Anita Hannig, an associate professor of anthropology at Brandeis University, a Jewish private research institution in Massachusetts, recently published an article entitled, “Dying virtually: Pandemic drives medically assisted deaths online” that attempts to make the case that families should now be allowed to kill their locked-down loved ones since the pandemic has hit the pause button on how assisted suicide is normally performed.
According to Hannig, family members of people who want to kill themselves “must now take a more active role in their loved one’s final act.” In lieu of having a volunteer or physician present, Hannig would like to see families “assume a more active role in the dying process.”
In order to meet the requirement that two doctors “independently evaluate a patient’s request for medical assistance in dying,” Hannig suggests setting up digital Zoom calls to have these evaluations done virtually. This will allow for families to brew up death cocktails at home and administer them to those wishing to die.
“Now, because of the coronavirus, volunteers are accompanying patients and families over Zoom, and physicians complete their evaluations through telemedicine, based on recommendations released by the American Clinicians Academy on Medical Aid in Dying in March 2020,” Hannig maintains.

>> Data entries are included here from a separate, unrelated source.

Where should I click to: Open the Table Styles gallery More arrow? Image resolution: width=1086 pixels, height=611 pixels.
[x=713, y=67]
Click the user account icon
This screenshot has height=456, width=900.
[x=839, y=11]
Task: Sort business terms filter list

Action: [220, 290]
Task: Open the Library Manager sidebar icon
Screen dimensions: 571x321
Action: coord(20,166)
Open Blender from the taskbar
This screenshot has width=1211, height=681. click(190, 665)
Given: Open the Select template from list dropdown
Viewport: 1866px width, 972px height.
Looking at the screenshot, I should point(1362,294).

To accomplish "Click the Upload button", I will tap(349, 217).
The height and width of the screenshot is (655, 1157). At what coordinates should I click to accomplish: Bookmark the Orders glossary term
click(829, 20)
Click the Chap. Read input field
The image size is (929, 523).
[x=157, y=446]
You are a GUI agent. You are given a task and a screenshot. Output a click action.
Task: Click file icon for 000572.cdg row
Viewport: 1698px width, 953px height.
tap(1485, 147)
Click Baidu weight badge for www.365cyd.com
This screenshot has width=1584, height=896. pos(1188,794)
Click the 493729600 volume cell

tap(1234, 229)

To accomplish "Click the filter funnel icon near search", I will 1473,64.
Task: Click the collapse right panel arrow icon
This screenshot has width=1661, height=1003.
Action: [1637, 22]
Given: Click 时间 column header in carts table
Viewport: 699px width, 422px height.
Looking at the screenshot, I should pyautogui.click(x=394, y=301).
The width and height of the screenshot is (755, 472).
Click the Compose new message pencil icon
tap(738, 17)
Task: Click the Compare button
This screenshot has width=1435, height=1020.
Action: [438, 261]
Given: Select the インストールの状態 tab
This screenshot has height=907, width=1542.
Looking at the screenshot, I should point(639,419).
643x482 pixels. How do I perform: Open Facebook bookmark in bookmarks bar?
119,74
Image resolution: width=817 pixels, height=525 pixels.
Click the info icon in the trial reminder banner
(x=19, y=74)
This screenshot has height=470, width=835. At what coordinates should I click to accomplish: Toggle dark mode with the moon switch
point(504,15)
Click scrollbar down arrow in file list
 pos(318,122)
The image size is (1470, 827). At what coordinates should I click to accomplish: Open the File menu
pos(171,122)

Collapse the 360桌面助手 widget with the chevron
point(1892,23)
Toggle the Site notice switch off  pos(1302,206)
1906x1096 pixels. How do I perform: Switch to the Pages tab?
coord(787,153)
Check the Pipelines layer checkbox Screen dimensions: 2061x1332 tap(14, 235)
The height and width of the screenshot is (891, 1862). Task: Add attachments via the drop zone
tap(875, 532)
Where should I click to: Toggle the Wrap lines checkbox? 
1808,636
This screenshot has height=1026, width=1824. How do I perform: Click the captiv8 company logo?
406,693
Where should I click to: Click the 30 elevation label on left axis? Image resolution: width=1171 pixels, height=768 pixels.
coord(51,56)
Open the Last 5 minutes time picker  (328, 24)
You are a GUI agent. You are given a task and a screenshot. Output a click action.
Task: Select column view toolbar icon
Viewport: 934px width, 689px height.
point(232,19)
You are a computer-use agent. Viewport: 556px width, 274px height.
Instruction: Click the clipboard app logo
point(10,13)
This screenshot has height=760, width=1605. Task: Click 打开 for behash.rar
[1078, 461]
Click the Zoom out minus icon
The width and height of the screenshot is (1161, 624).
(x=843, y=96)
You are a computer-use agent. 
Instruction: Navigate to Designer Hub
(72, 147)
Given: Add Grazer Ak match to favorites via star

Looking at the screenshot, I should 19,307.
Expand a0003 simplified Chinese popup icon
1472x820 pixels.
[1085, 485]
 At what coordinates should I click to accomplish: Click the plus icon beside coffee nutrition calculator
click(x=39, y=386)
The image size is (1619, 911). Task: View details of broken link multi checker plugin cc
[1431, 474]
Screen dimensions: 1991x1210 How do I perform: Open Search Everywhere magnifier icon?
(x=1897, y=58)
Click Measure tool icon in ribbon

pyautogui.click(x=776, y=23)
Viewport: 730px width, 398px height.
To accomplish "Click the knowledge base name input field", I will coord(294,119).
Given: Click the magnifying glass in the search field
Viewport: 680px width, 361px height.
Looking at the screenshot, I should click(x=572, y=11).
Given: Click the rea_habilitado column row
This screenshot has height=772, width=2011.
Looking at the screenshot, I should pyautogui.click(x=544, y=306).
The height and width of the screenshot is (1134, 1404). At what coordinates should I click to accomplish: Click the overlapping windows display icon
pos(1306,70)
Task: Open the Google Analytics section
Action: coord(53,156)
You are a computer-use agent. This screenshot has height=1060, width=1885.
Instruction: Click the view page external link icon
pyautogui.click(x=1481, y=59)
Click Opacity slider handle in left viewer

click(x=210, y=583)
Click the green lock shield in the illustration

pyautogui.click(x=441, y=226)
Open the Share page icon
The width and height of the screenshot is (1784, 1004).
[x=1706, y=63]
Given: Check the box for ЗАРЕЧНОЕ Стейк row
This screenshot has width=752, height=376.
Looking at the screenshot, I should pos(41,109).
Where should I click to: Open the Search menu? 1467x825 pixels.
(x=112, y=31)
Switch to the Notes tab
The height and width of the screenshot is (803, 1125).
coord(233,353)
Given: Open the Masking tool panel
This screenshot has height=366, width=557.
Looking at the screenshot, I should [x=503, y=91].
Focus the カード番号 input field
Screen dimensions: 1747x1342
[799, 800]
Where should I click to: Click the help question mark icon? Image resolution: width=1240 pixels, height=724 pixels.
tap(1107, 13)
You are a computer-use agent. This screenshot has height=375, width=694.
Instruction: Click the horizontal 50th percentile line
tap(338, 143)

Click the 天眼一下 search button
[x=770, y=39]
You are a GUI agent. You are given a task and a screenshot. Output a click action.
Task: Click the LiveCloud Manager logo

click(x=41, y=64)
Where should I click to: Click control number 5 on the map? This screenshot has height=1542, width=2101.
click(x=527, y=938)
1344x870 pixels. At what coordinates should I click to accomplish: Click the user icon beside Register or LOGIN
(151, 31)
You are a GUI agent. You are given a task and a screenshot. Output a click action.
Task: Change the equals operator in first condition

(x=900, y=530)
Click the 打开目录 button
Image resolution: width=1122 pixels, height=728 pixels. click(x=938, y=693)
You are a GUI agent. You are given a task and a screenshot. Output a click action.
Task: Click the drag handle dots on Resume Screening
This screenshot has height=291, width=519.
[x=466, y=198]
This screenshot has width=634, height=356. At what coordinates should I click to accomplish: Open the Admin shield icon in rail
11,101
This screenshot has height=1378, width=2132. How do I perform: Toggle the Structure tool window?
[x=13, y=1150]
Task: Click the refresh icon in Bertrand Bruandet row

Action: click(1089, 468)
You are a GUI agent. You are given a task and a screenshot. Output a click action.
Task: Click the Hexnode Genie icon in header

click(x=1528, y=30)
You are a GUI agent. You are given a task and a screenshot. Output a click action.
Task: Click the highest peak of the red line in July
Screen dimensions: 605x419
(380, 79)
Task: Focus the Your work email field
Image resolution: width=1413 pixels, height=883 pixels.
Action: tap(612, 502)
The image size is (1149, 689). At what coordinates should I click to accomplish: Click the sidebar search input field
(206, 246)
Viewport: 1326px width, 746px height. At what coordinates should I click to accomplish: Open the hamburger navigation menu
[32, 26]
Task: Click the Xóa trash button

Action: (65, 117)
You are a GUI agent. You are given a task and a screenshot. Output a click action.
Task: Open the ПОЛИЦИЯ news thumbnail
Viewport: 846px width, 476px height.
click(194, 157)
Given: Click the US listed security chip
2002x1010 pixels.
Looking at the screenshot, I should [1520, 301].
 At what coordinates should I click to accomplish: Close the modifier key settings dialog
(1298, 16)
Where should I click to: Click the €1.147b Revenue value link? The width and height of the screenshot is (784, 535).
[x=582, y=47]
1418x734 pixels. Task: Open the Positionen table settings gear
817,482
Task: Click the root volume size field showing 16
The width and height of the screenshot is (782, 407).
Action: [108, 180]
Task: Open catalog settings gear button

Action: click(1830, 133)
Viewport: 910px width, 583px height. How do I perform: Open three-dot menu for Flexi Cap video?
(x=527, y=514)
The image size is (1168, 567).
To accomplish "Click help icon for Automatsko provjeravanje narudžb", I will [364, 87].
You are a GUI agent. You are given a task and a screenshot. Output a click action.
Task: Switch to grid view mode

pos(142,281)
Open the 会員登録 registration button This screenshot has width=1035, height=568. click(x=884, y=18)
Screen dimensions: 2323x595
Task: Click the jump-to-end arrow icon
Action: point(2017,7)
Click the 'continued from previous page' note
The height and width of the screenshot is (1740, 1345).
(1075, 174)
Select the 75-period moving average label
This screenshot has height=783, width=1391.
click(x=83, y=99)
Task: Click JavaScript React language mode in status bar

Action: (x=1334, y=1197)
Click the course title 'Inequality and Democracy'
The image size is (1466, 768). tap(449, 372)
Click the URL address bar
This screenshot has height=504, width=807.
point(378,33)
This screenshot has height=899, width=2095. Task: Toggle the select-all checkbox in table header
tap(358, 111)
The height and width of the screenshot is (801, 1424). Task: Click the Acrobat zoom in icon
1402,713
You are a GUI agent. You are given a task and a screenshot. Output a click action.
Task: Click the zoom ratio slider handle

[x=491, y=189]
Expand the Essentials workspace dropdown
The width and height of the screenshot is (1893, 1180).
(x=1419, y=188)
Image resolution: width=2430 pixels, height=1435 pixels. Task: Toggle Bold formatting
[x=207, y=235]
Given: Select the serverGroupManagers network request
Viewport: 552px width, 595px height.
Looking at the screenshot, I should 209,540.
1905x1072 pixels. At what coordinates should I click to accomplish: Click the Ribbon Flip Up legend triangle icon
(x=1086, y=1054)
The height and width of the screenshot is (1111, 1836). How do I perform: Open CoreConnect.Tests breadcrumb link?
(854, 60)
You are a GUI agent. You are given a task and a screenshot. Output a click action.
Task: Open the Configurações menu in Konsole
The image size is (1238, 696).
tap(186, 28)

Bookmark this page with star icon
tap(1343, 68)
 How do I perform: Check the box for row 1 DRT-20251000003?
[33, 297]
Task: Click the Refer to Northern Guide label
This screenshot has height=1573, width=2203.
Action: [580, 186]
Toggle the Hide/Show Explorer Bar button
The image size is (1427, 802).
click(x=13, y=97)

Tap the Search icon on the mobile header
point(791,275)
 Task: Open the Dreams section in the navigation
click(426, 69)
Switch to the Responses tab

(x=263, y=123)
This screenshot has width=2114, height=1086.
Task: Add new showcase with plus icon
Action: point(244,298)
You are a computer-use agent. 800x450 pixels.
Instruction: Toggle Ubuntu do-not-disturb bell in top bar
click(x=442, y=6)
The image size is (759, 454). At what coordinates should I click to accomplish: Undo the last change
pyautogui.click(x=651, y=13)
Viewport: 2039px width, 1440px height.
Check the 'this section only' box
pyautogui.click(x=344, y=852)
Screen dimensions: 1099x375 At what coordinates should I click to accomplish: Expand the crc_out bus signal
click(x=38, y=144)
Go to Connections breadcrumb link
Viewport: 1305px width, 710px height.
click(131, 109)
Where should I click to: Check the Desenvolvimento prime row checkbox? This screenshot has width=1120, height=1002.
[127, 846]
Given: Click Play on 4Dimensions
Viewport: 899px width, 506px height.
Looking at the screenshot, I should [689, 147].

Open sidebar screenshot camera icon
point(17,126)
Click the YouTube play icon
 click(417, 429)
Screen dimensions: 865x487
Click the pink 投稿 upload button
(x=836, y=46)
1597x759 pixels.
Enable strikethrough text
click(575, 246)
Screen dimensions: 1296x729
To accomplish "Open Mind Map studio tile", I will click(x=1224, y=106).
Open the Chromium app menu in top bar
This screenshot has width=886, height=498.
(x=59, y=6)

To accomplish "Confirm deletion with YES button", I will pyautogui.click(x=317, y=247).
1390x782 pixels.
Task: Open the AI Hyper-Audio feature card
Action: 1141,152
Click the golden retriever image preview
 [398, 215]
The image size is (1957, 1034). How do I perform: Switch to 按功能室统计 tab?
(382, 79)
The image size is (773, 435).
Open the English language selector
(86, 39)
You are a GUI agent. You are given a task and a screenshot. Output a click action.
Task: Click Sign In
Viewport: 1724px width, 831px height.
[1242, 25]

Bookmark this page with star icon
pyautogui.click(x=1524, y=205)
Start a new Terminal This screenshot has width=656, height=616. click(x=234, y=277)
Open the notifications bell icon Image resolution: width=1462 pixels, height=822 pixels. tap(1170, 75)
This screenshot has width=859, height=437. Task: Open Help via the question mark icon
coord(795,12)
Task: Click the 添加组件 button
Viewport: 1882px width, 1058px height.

Hannig is not at all concerned about families that are on the brink of financial disaster due to lost wages or their businesses having to close, at least not vocally, or how these stresses may be playing in to the mental health of those that say they want to die. No, her primary concern is the new lack of “access to assisted dying,” which she wants to see addressed as part of the new abnormal.
Framing the issue around those wanting to die no longer having “that choice” – pro-abortionists love the word “choice” as well – Hannig is pushing for assisted suicide to basically be performed by anyone so long as a couple doctors give their approval over a computer screen.
Hannig is especially concerned about those who want to commit suicide but whose families object. Before the Wuhan coronavirus (COVID-19), these individuals wanting to die could simply sidestep their families with the help of a “volunteer.” But now that is no longer available, at least in areas where lockdowns are still in place.
This is why Hannig and many others who are pro-assisted suicide have been pushing for several months now to implement a new digital way of signing off on suicides in order to “make sure a patient’s final wishes are carried out.”
“Let’s think this through,” says Alex Schadenberg, Executive Director of the Euthanasia Prevention Coalition. “A person with difficult health issues who feels like a burden on others, or is experiencing depression or existential distress, could be assessed, via telehealth, and prescribed lethal drugs for suicide.”
“The death lobby focuses on facilitating death and protecting doctors who are willing to be involved with killing their patients. They are not concerned with protecting people.”
As we have warned in the past, assisted suicide is a very slippery slope because it ends up targeting the handicapped and other vulnerable people with premature death, all in the name of “voluntary euthanasia.” It also creates a precedent for so-called “death panels,” which likewise threaten weaker members of society with extermination.